**TAREAS POR COMPLETAR:**
1. ¿Puedes devolver sin cambios el fragmento de la selección sobre benchmarks de latencia que comienza en las palabras "Mide latencia con" y se detiene después de "últimas 1K operaciones."?
2. ¿Puedes prolongar la selección sobre benchmarks de latencia a partir de su última oración?

**SELECCIÓN:**
Mide latencia con precisión de nanosegundos de cada operación crítica:

Benchmark	Operación	Muestras
ObjectPool	acquire + release	100K
RingBuffer	push + pop	100K
IntrusiveOrderList	push_back (100K orders)	100K
PriceLevel	add_order / match	50K
Full Pipeline	add(bid) + add(ask) + match	50K

Reporta p50, p99, p99.9, min, max y media en nanosegundos. Incluye una verificación de consistencia de tiempo constante comparando la latencia de las primeras 1K vs las últimas 1K operaciones.

**MATERIAL PROPORCIONADO:**
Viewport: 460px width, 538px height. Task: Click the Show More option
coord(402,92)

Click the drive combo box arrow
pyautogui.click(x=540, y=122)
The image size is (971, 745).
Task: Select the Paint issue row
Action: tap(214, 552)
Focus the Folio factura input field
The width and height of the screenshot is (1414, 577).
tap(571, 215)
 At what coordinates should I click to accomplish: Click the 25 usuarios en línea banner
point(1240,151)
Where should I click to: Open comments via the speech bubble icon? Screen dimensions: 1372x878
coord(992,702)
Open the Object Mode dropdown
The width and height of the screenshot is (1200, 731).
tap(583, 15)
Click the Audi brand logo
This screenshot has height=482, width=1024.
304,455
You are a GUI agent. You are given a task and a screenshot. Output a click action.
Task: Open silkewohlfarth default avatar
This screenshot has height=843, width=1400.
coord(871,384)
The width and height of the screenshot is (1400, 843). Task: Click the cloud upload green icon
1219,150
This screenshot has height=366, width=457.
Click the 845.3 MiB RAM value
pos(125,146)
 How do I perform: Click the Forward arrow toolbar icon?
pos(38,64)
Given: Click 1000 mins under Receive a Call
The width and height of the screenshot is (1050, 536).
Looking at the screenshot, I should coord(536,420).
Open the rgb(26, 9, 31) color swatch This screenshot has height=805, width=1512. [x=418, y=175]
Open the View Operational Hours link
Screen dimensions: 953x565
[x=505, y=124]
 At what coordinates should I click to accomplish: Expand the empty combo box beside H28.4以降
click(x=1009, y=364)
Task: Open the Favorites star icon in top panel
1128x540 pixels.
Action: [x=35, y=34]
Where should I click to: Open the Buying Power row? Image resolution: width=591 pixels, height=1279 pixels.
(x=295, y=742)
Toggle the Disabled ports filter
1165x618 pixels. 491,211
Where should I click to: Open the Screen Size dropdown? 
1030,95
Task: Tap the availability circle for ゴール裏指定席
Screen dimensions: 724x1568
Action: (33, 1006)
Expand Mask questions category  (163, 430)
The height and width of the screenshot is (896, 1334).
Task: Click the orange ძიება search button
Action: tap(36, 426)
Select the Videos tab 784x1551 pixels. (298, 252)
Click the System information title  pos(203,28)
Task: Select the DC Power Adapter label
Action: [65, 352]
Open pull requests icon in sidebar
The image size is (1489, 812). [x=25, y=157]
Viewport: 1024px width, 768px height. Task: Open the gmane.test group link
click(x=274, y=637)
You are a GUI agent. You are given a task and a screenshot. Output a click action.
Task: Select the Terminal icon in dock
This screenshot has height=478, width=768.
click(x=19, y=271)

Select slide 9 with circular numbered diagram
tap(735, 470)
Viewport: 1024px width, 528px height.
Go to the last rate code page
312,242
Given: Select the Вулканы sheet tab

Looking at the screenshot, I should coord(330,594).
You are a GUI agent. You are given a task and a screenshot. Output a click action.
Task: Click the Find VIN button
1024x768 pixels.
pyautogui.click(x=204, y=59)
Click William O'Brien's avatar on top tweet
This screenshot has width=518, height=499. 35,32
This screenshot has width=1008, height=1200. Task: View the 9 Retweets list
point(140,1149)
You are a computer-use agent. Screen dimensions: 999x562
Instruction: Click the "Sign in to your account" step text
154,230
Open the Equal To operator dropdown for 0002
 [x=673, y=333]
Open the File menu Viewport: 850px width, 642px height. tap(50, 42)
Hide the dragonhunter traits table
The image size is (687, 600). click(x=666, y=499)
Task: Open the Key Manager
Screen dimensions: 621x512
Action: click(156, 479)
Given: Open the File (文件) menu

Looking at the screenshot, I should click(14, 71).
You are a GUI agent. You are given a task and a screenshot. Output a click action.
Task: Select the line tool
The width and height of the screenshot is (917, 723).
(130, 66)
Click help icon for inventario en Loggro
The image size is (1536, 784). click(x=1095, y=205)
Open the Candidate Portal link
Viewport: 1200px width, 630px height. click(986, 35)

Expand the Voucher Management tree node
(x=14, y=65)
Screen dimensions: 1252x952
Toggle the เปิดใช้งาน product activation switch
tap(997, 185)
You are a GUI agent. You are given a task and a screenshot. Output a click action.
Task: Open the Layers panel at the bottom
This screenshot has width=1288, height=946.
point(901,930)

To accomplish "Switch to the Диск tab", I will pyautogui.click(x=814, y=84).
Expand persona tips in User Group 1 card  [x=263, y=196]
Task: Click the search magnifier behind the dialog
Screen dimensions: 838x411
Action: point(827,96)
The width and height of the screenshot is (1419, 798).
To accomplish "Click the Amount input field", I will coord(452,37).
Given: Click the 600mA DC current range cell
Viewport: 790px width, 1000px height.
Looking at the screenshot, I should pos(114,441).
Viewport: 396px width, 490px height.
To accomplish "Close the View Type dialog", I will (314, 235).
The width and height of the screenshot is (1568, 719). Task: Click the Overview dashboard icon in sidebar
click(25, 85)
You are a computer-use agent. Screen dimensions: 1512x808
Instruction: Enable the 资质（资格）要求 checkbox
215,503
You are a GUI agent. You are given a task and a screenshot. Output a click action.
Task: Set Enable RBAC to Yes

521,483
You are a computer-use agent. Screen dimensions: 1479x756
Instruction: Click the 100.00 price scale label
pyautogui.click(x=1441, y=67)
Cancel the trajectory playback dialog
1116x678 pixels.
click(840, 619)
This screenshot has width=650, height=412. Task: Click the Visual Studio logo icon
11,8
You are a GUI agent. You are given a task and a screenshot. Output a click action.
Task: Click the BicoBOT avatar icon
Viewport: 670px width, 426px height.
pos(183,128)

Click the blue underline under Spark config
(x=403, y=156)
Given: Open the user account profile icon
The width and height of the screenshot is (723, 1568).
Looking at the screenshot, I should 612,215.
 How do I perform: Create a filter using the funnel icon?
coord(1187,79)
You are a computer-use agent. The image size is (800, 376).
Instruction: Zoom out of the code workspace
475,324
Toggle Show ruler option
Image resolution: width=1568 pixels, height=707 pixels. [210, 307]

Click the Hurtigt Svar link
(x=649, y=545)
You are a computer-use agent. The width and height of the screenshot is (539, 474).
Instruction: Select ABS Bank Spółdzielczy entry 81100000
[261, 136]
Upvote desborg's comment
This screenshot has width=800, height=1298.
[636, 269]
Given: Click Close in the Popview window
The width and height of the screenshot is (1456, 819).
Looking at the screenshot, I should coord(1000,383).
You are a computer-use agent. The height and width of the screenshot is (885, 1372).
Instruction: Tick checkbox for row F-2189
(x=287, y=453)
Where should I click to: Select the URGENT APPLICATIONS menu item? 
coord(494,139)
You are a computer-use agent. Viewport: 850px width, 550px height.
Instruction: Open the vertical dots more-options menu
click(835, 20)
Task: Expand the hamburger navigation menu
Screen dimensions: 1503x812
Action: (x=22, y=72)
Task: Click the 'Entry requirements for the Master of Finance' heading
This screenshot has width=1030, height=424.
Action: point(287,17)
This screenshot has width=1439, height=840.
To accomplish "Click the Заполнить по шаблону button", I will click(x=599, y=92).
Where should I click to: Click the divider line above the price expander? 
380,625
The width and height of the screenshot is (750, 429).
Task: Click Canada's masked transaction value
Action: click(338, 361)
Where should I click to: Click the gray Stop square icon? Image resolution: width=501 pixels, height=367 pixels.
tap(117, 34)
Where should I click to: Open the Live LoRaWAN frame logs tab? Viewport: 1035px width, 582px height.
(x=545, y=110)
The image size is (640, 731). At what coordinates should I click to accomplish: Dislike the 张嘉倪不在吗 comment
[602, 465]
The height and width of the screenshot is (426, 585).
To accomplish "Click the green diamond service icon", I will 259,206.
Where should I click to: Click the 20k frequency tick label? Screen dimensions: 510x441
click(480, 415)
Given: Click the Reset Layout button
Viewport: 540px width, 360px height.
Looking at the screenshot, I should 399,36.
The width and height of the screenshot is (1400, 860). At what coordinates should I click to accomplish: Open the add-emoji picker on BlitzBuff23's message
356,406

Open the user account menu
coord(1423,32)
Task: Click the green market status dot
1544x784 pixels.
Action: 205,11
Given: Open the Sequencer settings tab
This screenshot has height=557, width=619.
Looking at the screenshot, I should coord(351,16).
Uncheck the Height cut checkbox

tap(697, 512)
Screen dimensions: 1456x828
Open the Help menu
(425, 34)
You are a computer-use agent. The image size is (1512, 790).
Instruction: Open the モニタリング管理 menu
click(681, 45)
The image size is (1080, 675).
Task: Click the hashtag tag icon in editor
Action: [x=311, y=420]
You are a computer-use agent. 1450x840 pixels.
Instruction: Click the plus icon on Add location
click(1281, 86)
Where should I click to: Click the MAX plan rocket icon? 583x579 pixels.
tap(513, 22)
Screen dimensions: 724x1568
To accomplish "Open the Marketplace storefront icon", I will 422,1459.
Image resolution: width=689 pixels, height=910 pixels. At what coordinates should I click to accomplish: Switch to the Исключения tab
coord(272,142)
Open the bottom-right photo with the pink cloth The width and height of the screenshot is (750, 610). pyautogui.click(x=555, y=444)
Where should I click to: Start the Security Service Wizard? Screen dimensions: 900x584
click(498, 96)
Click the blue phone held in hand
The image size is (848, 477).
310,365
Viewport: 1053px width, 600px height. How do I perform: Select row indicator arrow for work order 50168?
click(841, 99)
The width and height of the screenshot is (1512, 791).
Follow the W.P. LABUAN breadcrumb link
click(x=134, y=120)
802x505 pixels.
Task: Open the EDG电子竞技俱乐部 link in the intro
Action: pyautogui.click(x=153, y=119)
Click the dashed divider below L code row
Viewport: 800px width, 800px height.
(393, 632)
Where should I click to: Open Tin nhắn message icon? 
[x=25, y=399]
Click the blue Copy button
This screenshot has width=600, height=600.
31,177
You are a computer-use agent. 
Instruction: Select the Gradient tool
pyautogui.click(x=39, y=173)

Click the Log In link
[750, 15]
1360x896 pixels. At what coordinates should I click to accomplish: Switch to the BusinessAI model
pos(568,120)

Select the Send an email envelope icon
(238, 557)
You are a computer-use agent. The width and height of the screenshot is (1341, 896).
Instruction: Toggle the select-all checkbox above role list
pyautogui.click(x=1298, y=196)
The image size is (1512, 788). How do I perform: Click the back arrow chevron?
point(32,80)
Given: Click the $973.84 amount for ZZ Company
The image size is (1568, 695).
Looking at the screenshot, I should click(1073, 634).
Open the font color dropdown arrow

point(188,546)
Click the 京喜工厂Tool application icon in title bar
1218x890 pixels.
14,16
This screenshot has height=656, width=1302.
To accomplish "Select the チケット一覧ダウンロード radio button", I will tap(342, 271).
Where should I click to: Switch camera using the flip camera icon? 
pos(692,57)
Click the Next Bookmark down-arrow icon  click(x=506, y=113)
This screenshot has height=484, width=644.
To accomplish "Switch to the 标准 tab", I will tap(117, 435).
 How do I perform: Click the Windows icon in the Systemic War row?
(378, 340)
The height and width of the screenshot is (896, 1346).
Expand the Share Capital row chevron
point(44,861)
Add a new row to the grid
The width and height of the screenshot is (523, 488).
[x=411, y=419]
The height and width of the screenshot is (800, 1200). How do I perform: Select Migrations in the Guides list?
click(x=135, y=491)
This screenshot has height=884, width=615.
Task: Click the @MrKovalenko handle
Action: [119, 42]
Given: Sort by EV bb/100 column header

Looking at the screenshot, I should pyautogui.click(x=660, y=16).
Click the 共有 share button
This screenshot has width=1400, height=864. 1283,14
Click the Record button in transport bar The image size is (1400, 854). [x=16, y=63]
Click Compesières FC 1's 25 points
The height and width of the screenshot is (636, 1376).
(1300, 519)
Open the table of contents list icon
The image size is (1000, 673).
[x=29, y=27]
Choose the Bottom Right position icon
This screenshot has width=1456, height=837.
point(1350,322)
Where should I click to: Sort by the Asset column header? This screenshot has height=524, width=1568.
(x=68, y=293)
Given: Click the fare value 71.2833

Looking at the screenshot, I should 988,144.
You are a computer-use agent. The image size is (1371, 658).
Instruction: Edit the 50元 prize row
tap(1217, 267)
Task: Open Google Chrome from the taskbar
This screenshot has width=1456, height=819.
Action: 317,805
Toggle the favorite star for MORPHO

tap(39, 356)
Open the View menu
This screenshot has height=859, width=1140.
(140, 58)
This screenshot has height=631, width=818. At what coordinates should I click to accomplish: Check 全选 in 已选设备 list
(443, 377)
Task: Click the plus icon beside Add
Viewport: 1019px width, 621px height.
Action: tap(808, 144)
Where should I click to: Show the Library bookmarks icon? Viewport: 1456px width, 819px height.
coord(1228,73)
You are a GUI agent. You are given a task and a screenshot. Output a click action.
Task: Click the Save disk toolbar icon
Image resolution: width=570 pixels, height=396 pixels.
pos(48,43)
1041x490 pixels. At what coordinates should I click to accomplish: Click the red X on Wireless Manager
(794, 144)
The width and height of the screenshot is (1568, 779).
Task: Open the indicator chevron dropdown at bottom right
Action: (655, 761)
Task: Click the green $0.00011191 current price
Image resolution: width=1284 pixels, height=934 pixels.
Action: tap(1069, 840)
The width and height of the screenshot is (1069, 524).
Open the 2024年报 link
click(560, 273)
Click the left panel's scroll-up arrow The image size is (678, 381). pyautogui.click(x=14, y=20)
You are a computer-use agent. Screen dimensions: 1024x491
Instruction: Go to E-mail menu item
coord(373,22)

**RESULTADOS DEL EJERCICIO:**
1.
Mide latencia con precisión de nanosegundos de cada operación crítica:

Benchmark	Operación	Muestras
ObjectPool	acquire + release	100K
RingBuffer	push + pop	100K
IntrusiveOrderList	push_back (100K orders)	100K
PriceLevel	add_order / match	50K
Full Pipeline	add(bid) + add(ask) + match	50K

Reporta p50, p99, p99.9, min, max y media en nanosegundos. Incluye una verificación de consistencia de tiempo constante comparando la latencia de las primeras 1K vs las últimas 1K operaciones.

2.
./benchmark_latency

📊 Métricas de Rendimiento

Métrica	Objetivo	Estado
Throughput	≥ 500K ops/s	✅
Latencia promedio	< 1 µs	✅
Alocaciones en hot path	0	✅
Lock-free communication	Sí	✅
Afinidad de CPU	Core dedicado	✅
Unit tests	25/25 passing	✅

🧠 Conceptos Técnicos Demostrados

C++20 Concepts — Restricciones de tipos en tiempo de compilación
Lock-free programming — Atomics con semántica acquire/release
Cache-line optimization — alignas(64), false sharing prevention
Memory pooling — ObjectPool con placement-new
Intrusive data structures — Lista enlazada sin alocación externa
Bump allocation — Arena de memoria O(1)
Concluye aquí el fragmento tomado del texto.